Light Field Networks: Neural Scene Representations with Single-Evaluation Rendering (2106.02634v2)

Abstract: Inferring representations of 3D scenes from 2D observations is a fundamental problem of computer graphics, computer vision, and artificial intelligence. Emerging 3D-structured neural scene representations are a promising approach to 3D scene understanding. In this work, we propose a novel neural scene representation, Light Field Networks or LFNs, which represent both geometry and appearance of the underlying 3D scene in a 360-degree, four-dimensional light field parameterized via a neural implicit representation. Rendering a ray from an LFN requires only a single network evaluation, as opposed to hundreds of evaluations per ray for ray-marching or volumetric based renderers in 3D-structured neural scene representations. In the setting of simple scenes, we leverage meta-learning to learn a prior over LFNs that enables multi-view consistent light field reconstruction from as little as a single image observation. This results in dramatic reductions in time and memory complexity, and enables real-time rendering. The cost of storing a 360-degree light field via an LFN is two orders of magnitude lower than conventional methods such as the Lumigraph. Utilizing the analytical differentiability of neural implicit representations and a novel parameterization of light space, we further demonstrate the extraction of sparse depth maps from LFNs.

• The paper presents a novel approach using Light Field Networks that achieves single-evaluation rendering, making it over 100 times faster than traditional volumetric methods.
• It utilizes neural parameterization with Plücker coordinates and a meta-learning framework to enable continuous 360° scene reconstruction from sparse image observations.
• Experimental results show that LFNs outperform baseline methods with over 1 dB improvement in PSNR and enable real-time novel view synthesis across diverse ShapeNet object categories.

Light Field Networks: A Novel Approach to Neural Scene Representation

The paper "Light Field Networks: Neural Scene Representations with Single-Evaluation Rendering" introduces a novel approach for inferring 3D scene representations. The paper transcends conventional 3D volumetric techniques by leveraging Light Field Networks (LFNs) to achieve real-time rendering with significant reductions in computational cost and memory requirements.

Dataset records:
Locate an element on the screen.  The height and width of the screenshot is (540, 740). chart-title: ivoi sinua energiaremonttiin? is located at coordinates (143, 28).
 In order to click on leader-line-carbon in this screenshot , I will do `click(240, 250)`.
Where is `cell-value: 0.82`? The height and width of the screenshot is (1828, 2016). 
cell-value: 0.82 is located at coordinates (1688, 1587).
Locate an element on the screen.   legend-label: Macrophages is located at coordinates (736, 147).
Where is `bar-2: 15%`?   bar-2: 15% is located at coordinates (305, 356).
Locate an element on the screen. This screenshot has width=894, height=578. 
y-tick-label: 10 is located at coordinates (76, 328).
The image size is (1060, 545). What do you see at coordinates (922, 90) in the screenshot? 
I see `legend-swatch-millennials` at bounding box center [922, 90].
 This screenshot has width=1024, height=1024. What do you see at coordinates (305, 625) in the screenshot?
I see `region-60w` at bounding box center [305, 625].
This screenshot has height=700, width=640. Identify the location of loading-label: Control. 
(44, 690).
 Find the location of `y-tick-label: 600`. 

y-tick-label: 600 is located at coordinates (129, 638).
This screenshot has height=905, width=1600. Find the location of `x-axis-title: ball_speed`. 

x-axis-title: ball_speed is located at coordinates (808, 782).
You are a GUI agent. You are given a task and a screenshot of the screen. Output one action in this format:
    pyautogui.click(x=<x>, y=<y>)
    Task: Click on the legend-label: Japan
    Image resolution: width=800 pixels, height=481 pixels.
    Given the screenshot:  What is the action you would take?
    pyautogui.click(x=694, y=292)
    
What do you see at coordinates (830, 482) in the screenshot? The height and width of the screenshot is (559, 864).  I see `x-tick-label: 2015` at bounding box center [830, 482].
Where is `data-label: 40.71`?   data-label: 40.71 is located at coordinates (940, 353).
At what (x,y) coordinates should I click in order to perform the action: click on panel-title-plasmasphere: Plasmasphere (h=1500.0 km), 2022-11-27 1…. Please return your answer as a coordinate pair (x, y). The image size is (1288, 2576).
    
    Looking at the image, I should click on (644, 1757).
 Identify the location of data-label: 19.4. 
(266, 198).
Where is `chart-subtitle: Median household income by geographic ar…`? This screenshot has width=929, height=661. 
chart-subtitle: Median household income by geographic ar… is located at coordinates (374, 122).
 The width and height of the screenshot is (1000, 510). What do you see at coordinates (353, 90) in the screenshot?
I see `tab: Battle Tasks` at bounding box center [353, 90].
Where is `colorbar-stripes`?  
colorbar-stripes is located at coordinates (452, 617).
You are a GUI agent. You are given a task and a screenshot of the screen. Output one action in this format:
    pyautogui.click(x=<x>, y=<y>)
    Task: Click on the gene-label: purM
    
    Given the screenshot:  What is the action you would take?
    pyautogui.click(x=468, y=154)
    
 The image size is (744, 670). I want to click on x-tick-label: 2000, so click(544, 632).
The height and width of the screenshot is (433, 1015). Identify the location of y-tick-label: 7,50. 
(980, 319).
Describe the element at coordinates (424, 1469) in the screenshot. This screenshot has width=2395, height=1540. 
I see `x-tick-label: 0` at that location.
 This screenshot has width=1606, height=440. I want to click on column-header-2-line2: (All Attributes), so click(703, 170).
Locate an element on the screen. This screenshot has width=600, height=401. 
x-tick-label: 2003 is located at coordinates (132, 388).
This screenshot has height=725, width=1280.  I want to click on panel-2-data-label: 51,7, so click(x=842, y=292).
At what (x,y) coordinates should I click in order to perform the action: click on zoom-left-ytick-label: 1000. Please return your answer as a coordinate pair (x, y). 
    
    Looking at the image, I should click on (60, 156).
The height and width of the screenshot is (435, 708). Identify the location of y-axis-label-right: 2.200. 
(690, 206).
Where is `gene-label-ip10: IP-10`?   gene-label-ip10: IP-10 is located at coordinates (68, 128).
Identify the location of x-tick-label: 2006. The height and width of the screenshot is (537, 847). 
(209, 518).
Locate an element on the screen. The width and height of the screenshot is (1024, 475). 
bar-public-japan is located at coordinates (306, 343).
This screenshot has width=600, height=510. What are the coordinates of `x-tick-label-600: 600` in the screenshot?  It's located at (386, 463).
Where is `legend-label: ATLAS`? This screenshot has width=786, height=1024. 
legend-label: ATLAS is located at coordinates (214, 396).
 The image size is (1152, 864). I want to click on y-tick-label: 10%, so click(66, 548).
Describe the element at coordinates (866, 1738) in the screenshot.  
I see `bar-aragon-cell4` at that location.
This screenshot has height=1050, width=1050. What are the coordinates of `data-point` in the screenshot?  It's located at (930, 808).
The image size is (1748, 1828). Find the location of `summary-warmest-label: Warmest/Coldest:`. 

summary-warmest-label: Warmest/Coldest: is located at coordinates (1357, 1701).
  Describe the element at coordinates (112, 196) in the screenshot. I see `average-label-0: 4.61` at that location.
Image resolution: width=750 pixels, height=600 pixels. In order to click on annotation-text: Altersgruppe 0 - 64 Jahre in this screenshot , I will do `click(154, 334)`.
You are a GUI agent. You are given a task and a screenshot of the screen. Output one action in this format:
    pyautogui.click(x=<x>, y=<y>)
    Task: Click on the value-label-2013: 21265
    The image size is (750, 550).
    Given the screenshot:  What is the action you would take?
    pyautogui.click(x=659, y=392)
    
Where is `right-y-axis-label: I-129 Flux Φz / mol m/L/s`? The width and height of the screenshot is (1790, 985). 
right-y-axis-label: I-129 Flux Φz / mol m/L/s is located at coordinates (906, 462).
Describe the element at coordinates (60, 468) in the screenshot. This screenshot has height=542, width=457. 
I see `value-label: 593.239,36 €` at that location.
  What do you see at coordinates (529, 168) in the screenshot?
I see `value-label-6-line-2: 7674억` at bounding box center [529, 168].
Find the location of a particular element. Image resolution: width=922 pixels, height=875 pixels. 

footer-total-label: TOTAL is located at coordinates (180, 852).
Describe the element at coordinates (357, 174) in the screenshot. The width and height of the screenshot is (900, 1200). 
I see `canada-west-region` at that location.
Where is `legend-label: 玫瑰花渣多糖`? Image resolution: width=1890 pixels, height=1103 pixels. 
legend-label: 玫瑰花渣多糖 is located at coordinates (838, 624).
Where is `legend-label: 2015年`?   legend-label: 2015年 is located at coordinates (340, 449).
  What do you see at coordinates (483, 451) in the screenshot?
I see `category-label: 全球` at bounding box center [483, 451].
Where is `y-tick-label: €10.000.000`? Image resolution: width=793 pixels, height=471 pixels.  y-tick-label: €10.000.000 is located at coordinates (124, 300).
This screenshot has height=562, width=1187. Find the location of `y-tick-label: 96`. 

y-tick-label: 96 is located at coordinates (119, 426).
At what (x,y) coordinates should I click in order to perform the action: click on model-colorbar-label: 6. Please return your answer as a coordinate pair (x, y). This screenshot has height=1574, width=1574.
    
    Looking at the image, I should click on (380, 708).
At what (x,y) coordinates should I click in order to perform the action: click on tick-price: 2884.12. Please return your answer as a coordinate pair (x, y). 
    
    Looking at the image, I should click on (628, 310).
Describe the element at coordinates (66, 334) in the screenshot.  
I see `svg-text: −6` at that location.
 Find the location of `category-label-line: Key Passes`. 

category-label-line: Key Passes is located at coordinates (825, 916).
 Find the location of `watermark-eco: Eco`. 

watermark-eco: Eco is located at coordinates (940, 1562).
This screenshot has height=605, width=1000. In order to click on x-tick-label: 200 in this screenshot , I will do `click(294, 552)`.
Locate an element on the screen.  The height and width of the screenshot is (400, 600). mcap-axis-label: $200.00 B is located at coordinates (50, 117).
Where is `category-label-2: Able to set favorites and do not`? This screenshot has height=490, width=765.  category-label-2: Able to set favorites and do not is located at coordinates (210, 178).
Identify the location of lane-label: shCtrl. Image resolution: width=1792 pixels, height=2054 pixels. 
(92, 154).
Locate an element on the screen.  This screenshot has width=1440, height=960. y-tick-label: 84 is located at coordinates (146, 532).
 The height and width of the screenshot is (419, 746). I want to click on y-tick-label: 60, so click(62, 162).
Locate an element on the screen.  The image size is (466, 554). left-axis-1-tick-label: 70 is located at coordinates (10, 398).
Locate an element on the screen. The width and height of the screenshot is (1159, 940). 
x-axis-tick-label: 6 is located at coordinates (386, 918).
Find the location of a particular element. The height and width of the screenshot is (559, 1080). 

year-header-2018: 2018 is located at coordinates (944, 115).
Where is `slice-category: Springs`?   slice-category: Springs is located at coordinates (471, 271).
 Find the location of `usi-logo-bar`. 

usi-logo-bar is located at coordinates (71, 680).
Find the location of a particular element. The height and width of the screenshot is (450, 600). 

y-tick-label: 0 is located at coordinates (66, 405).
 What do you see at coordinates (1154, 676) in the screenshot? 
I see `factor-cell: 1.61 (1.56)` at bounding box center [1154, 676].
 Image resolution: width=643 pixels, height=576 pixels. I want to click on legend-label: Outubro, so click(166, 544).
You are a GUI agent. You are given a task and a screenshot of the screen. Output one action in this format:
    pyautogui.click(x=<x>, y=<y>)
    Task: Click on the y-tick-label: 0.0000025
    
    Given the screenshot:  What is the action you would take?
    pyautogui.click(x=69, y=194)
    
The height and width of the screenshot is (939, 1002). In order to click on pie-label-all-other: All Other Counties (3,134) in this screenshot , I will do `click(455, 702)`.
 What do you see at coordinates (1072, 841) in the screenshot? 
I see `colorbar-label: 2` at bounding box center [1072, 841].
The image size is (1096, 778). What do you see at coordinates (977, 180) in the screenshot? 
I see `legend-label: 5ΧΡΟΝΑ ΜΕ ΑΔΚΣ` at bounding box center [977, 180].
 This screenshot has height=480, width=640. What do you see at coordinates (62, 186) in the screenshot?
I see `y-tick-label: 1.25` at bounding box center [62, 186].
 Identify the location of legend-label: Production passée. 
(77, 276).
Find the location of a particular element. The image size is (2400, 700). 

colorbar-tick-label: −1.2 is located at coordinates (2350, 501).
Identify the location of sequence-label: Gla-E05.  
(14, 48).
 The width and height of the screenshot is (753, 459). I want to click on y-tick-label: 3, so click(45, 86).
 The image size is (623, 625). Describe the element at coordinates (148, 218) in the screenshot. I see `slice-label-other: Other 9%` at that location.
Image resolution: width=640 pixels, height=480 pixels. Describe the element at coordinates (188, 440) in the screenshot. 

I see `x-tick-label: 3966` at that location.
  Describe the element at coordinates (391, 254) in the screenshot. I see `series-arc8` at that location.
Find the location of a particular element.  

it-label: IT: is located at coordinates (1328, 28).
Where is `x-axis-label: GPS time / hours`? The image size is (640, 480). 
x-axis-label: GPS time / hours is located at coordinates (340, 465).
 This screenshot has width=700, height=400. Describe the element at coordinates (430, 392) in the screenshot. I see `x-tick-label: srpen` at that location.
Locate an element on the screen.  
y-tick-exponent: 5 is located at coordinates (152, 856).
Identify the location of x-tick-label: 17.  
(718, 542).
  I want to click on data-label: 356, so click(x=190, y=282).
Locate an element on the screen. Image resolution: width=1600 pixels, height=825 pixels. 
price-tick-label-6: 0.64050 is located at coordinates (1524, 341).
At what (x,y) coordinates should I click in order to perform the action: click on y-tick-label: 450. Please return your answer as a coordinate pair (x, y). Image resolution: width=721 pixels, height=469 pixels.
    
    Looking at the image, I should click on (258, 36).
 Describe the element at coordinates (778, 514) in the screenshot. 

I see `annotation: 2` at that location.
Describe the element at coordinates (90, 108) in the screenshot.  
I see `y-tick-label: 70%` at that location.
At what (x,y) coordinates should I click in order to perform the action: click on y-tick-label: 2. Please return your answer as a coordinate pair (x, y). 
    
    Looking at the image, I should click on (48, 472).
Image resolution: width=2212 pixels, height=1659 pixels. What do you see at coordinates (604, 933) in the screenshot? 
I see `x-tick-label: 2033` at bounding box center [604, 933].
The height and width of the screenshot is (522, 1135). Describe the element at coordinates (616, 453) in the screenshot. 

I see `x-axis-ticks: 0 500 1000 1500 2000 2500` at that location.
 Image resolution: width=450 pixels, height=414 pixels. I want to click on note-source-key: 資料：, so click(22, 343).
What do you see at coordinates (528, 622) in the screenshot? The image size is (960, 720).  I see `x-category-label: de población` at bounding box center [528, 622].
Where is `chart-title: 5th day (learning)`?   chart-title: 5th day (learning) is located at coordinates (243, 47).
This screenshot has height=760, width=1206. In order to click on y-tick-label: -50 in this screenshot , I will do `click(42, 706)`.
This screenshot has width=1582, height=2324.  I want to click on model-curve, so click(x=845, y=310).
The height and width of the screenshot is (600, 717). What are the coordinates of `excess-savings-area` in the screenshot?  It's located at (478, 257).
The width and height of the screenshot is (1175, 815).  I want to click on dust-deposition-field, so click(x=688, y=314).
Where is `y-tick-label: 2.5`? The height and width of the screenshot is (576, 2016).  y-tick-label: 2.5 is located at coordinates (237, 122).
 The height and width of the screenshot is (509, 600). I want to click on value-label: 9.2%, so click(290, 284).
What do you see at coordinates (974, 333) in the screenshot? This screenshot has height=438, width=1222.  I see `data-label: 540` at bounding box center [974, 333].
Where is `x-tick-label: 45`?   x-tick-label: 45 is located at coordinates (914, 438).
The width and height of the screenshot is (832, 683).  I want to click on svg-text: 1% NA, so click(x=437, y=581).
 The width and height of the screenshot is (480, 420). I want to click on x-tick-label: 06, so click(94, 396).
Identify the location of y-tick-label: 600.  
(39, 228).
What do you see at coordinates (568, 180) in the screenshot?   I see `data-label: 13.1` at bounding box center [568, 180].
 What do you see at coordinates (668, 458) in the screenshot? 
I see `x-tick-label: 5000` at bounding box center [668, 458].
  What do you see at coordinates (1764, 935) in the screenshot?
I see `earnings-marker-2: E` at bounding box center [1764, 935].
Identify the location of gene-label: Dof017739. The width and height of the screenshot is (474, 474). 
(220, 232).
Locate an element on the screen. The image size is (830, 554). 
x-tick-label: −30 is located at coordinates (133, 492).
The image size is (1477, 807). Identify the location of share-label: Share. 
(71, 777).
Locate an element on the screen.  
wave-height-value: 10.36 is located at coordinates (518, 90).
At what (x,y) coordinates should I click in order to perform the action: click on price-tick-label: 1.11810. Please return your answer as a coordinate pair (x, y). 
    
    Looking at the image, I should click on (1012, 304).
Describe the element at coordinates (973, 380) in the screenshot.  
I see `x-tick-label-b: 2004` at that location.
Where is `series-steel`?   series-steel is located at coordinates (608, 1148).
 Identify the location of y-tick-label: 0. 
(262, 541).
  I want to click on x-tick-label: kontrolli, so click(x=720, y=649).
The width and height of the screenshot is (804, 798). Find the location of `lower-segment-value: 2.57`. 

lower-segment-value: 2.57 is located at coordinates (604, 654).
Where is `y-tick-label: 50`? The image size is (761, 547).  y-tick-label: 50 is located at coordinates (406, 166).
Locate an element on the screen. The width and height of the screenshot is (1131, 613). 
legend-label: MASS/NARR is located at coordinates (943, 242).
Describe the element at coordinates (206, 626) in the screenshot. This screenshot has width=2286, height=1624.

* Activity *
Please translate this sentence from the Light Field Networks text into Spanish: "Emerging 3D-structured neural scene representations are a promising approach to 3D scene understanding."

* Finished exercise *
Las representaciones neuronales emergentes de escenas con estructura 3D son un enfoque prometedor para la comprensión de escenas 3D.